Human countermeasures need to be used to deal with these biases. Techniques like use of more diverse data sets and increasing diversity in a given industry might help to deal with the biases.

Leveling the playing field

The Hype Cycle for Emerging Technologies report which was published by Gartner in 2018 identified a couple of emerging technologies that are bound to blur the lines between machines and humans. These include Ubiquitous infrastructure, DIY Biohacking, Digitized Ecosystems and Democratization of AI. But what makes AI an interesting trend is the fact that it will probably be used by everyone.  In other words, AI will be democratized.

According to Gartner, democratization of AI will actually benefit companies by helping them to considerably cut down costs. For instance, a worker that uses self-service analytics will probably give more output in terms of analysis as opposed to a professional data scientist.

And it is not just mere analytics that can be made accessible to the employees. Some large computing providers have already created open source tools that novices can take advantage of and build their machine learning models. These tools come with prebuilt algorithms that make it easy for a user with very limited experience to begin.

Google recently released Cloud AutoML which uses machine learning to automatically build and tweak Neural Network for image recognition. Another prime example is DataRobot, from DataRobot Inc, which allows a user to upload his or her data, from which the system will build lots of models.

There are lots of open source ML libraries that are coming up each day targeting budding developers. Granted, you will still need some coding experience to use them but the fact that they provide the basic sub-components that one would need to craft their custom algorithm can help novice coders to develop powerful AI applications.

Is the loss of SMEs a future fact or just a bleak outlook

While the big companies embrace technology as their path to gaining competitive advantage, most SMEs shy away from it because they view it as another cost center. Unfortunately, the digital transformation might easily wipe out any SME that refuses to embrace change.
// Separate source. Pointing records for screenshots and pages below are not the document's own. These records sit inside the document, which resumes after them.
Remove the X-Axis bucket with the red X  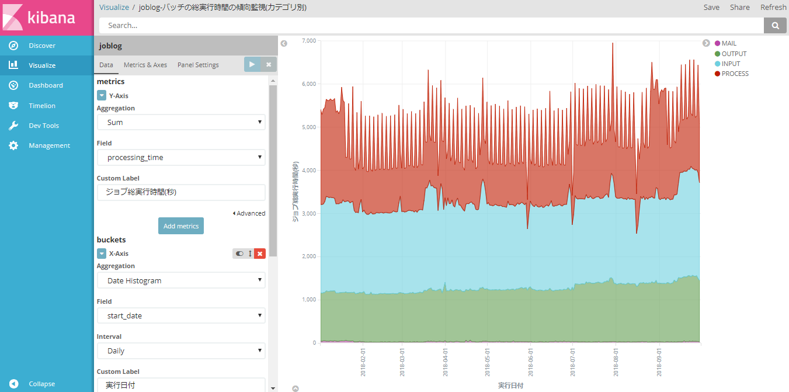(259, 254)
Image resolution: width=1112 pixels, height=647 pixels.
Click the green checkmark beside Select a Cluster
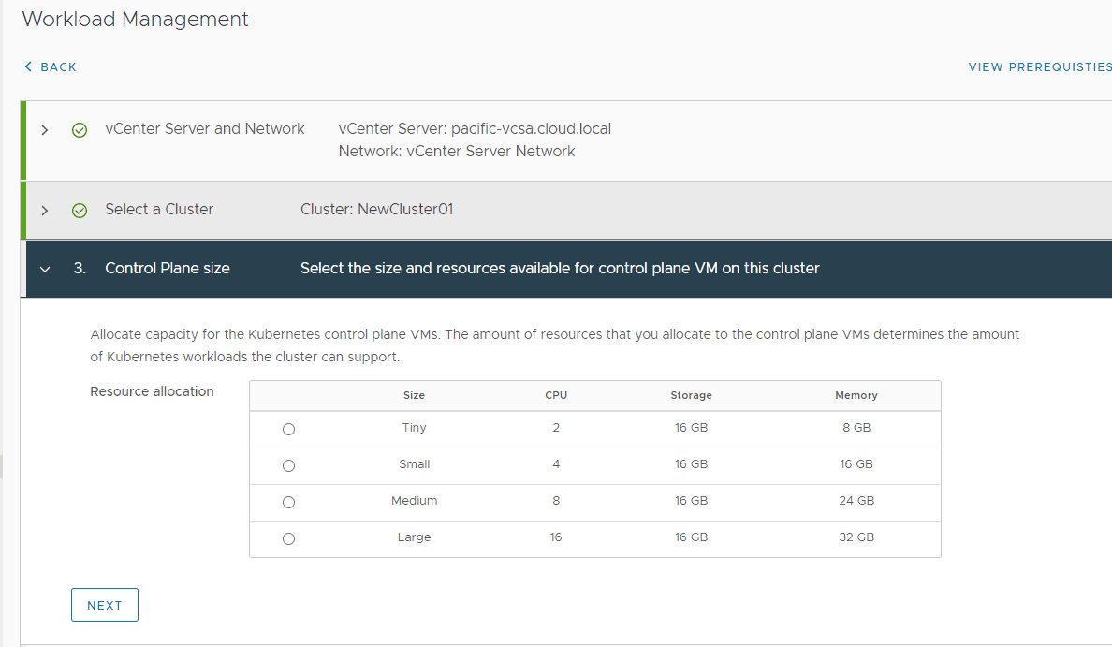coord(80,210)
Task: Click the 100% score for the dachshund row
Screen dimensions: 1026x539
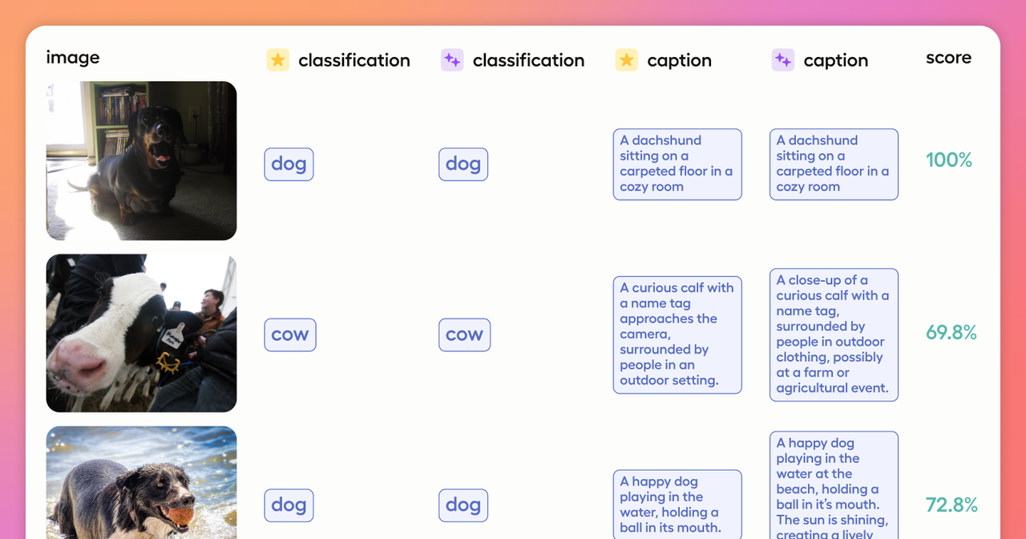Action: (x=949, y=160)
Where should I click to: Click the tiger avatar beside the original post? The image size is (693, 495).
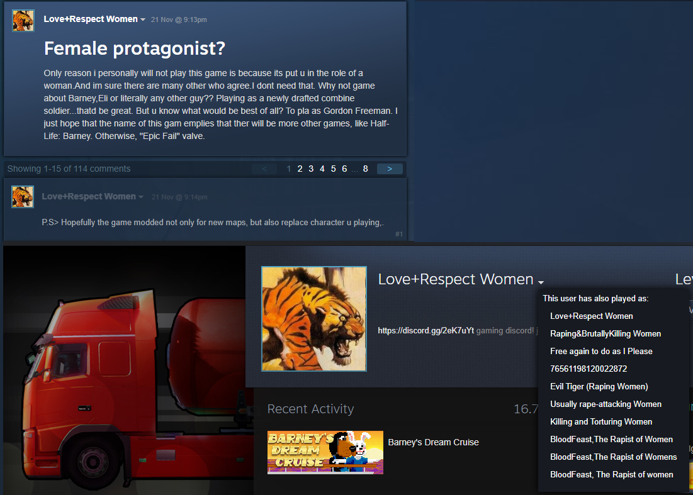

Digital transformation isn’t only meant to deliver incremental efficiency. It is meant to completely transform the way of doing business. There are a number of examples from history that should serve as a warning for those that are resistant to change.  When the technology of photography changed, Kodak didn’t ride the tide with the rest of the people. Most retail companies didn’t take Amazon too seriously during its infancy and Cab companies probably had no idea that Uber would completely take over their business.

The worst mistake any SME can make is to think that this kind of disruption only happens in certain sectors or certain countries. Most of the business dinosaurs that became extinct were probably hit hard with a technological shift that they were not prepared for.

They were comfortable with business as usual and before they knew it, their market share had been swept from right under their feet by other forward thinking startups. Every SME should start gradually adapting to the technological shift before change suddenly catches up with them.

It is time to get this right before you get left behind.